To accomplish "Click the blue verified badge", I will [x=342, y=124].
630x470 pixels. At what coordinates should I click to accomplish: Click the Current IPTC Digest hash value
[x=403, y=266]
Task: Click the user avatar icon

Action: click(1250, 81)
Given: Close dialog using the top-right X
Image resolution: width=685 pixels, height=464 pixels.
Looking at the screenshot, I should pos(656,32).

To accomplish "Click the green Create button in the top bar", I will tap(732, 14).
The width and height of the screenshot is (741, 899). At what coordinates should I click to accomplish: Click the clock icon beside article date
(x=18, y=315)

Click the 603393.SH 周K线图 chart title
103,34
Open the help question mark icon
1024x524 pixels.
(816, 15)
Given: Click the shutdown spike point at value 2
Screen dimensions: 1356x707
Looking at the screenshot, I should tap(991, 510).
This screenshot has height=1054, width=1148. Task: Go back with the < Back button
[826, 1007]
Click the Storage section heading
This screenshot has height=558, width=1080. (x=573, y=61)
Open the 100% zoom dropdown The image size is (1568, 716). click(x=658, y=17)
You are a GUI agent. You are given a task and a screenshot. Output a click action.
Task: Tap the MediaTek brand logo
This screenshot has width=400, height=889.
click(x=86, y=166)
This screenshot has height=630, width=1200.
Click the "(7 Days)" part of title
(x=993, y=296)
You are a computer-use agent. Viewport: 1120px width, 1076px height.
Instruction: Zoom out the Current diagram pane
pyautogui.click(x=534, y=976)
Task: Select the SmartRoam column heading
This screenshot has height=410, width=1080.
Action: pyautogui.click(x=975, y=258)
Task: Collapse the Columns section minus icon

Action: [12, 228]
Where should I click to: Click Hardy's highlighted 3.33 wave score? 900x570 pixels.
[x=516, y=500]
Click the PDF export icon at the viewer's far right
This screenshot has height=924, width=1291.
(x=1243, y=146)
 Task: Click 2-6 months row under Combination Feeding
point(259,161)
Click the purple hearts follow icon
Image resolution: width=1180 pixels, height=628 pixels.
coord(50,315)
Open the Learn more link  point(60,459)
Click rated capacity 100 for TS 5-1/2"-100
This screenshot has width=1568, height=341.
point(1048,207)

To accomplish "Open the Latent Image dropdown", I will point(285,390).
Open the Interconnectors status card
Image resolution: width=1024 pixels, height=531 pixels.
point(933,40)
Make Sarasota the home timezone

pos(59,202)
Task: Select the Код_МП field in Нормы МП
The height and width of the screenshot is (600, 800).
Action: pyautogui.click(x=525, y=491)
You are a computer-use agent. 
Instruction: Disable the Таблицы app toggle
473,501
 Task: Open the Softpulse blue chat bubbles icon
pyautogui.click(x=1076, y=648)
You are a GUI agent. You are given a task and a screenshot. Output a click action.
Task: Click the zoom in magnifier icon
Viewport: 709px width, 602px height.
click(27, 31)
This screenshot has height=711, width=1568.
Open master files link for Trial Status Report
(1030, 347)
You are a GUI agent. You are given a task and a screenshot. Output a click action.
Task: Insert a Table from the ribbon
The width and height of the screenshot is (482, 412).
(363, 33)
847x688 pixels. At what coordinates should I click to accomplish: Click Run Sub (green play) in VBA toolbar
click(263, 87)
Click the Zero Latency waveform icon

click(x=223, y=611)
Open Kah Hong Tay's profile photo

# # # # # # #

Aim of the exercise.
In how many lines of the data above does the word "Select" occur? Only the number is wanted.

Answer section.
2